**Problem to work on:**
Find the line containing "Instruction: Collapse the" in the entries; transcribe it and all remaining lines through the end, exactly as they appear, but not the pictures.

Segment Start: Data shown

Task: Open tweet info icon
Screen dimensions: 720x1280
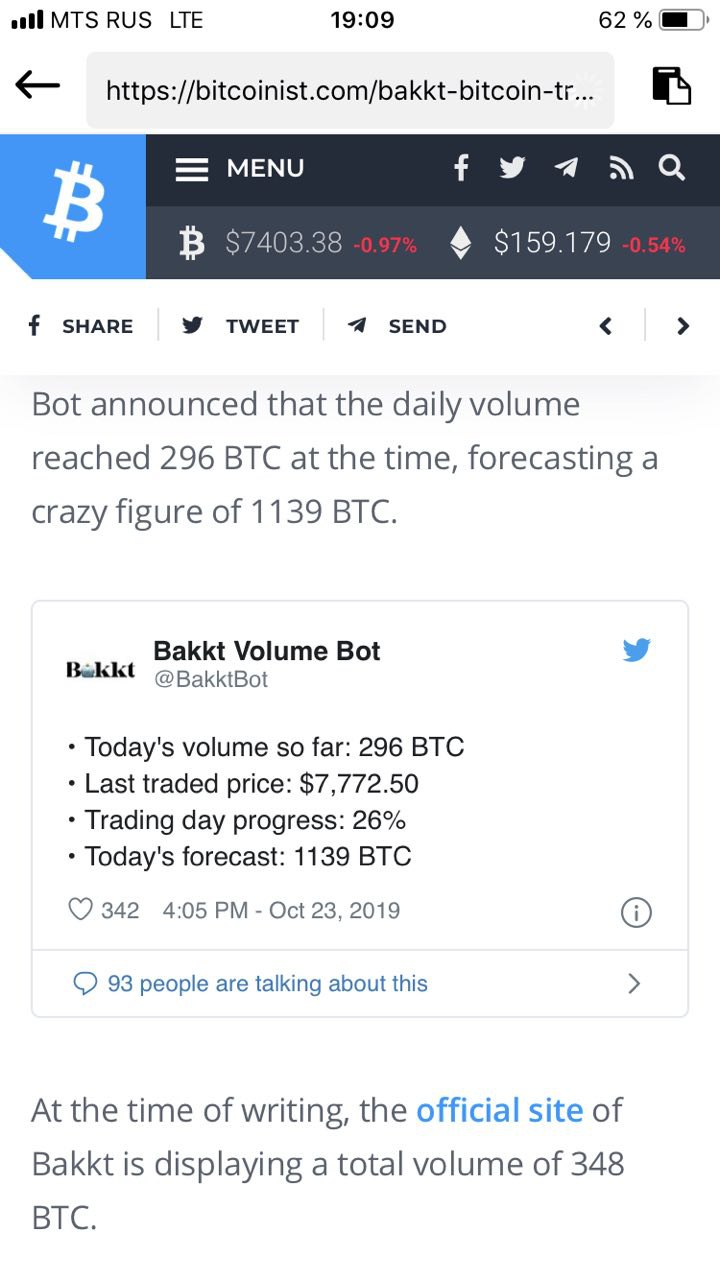Action: tap(637, 912)
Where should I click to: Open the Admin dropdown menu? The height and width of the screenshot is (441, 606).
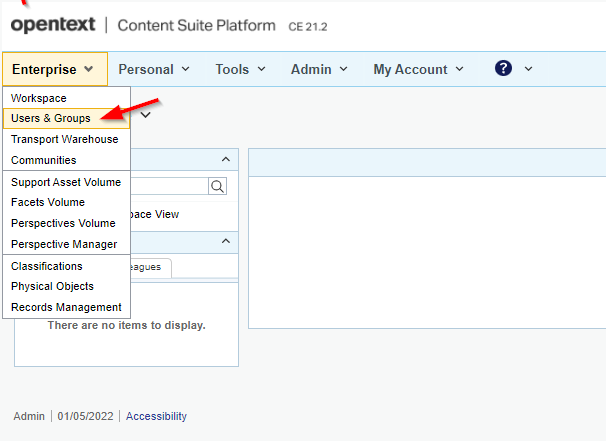tap(319, 69)
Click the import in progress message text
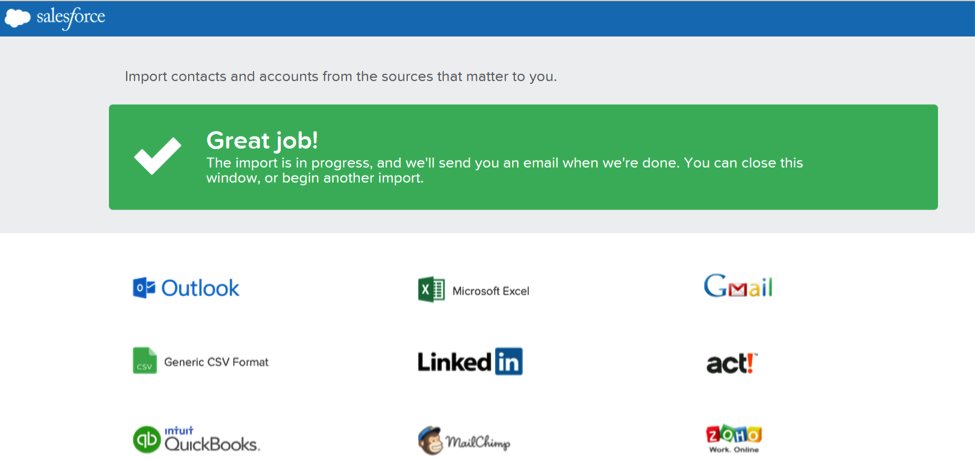Screen dimensions: 975x459 [x=504, y=170]
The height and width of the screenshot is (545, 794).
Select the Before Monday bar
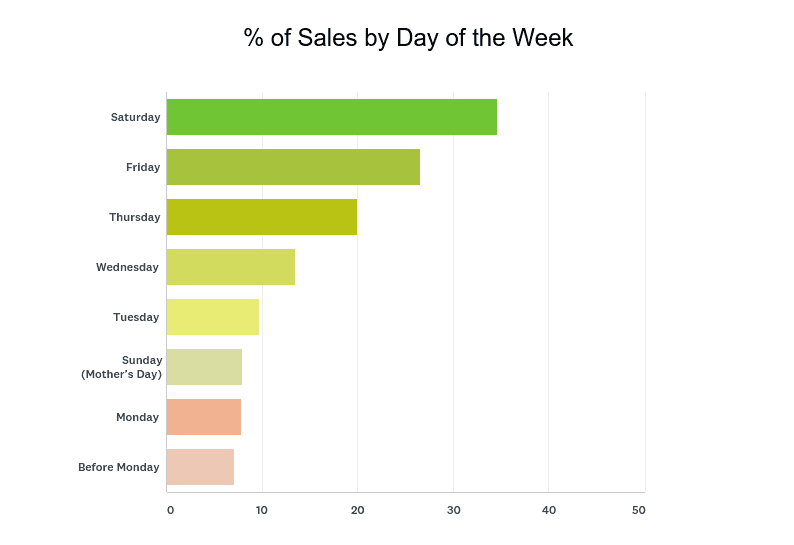click(200, 467)
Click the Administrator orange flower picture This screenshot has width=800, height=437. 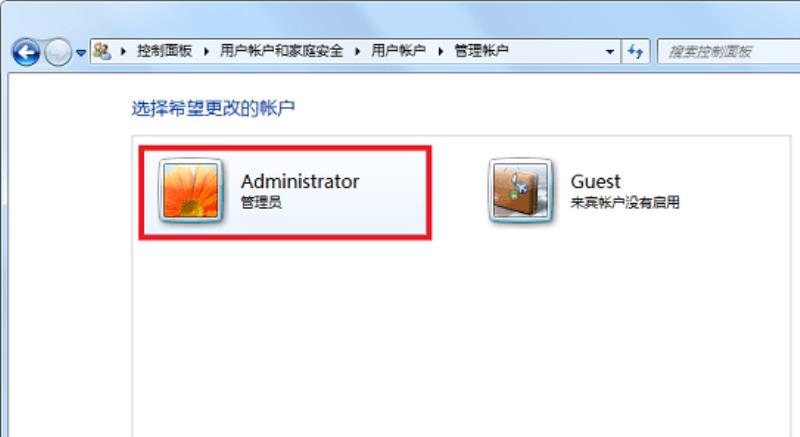(x=191, y=191)
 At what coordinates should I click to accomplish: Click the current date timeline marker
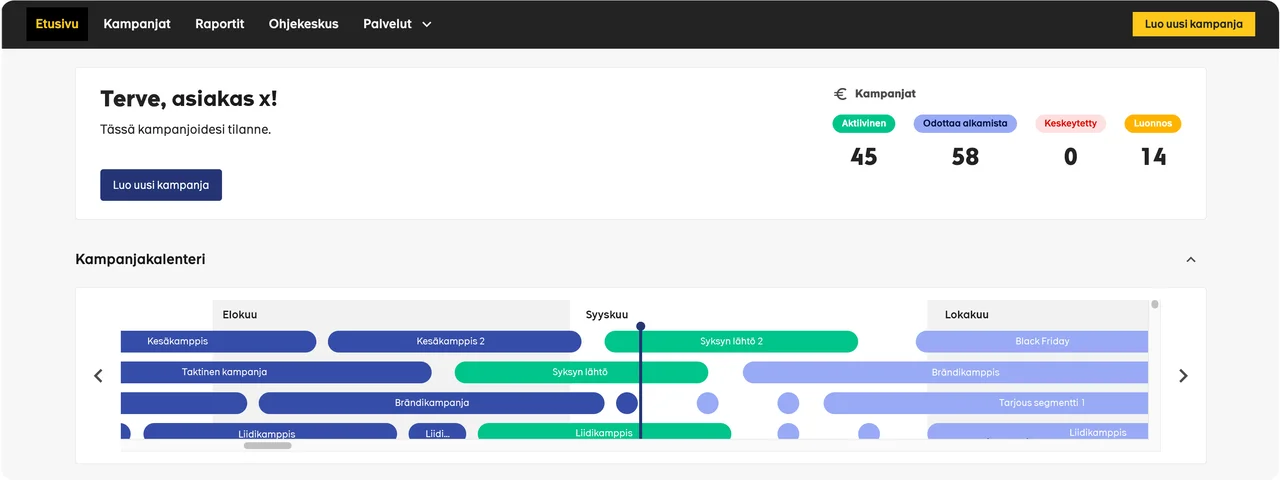tap(641, 326)
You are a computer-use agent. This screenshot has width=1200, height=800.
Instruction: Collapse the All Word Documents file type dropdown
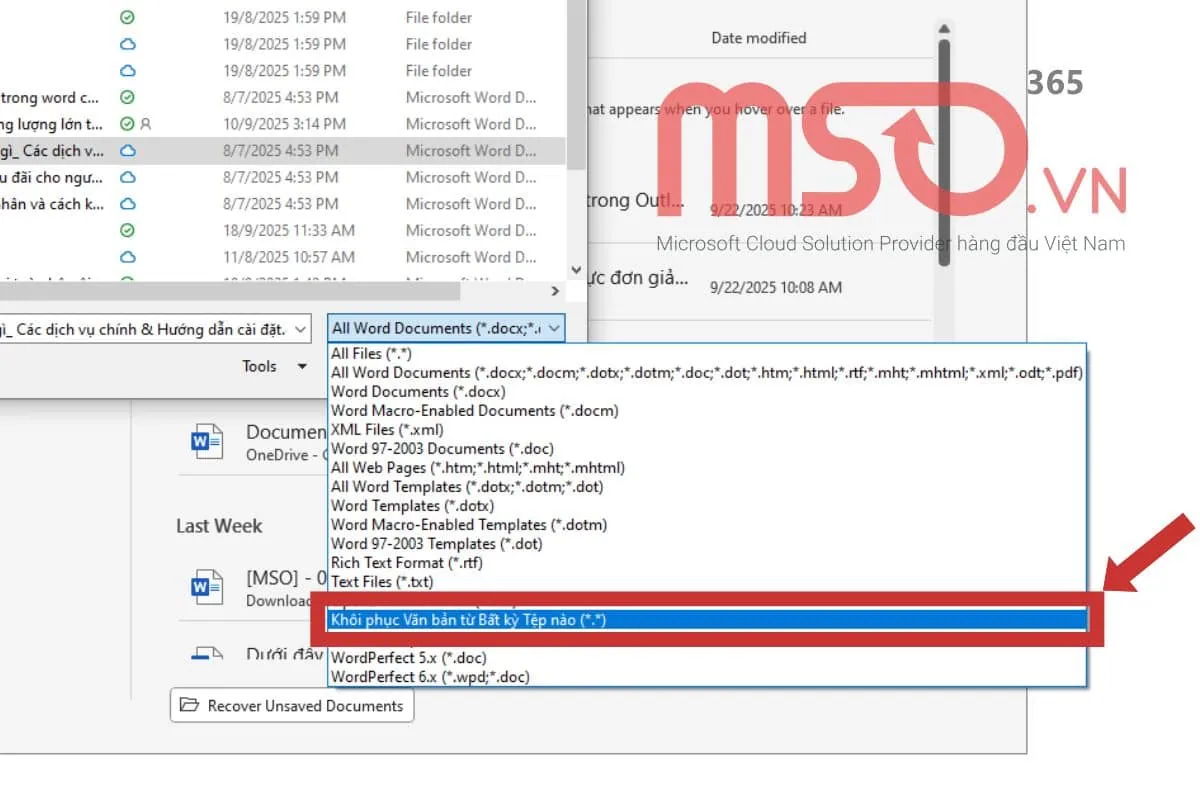coord(556,328)
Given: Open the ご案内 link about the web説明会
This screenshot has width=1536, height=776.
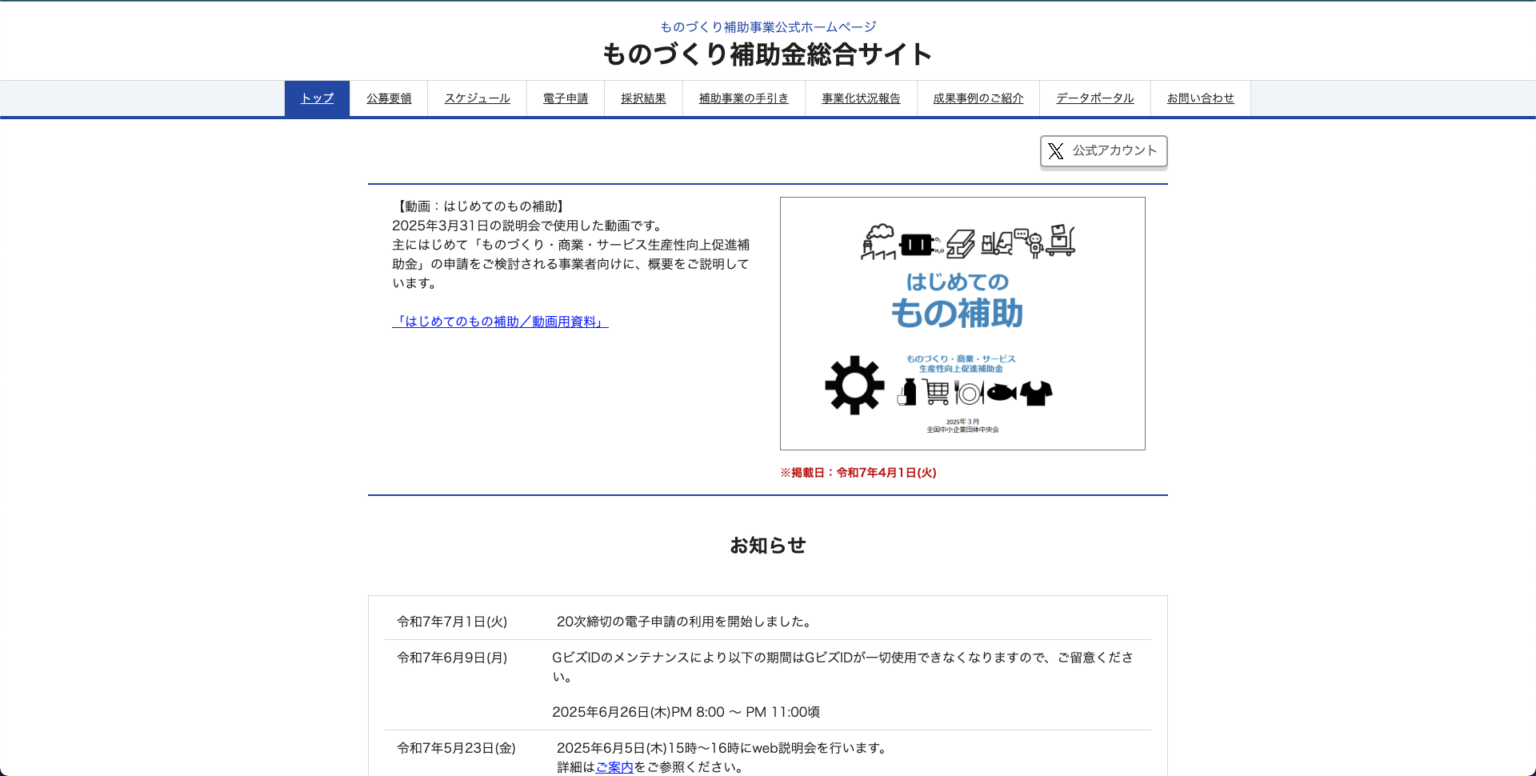Looking at the screenshot, I should (614, 767).
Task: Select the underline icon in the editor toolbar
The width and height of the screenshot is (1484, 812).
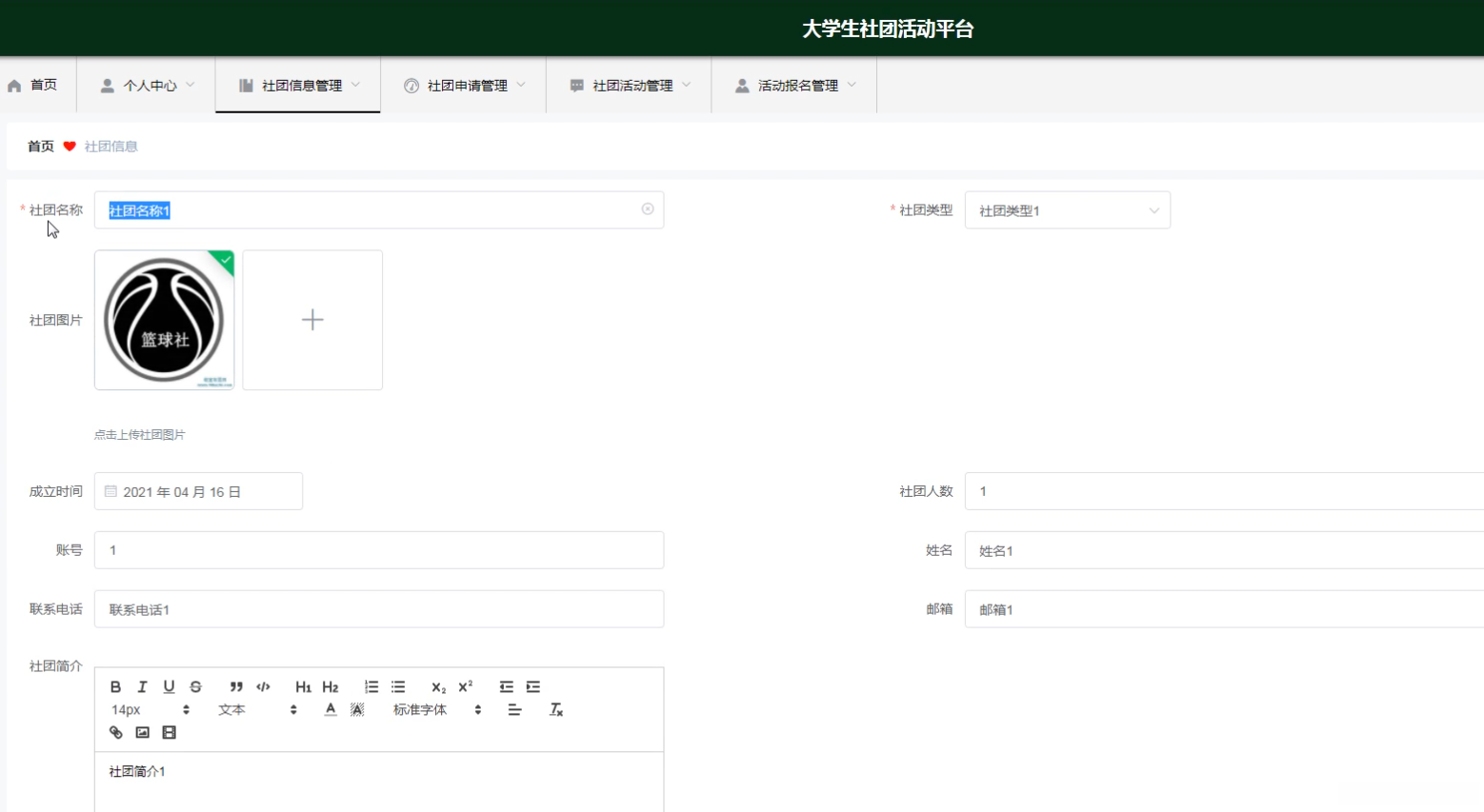Action: (169, 686)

Segment End: Data shown

**Result for this task:**
Instruction: Collapse the All Word Documents file type dropdown
coord(556,328)
Given: Open the ご案内 link about the web説明会
This screenshot has width=1536, height=776.
Looking at the screenshot, I should (614, 767).
Task: Select the underline icon in the editor toolbar
The width and height of the screenshot is (1484, 812).
Action: (169, 686)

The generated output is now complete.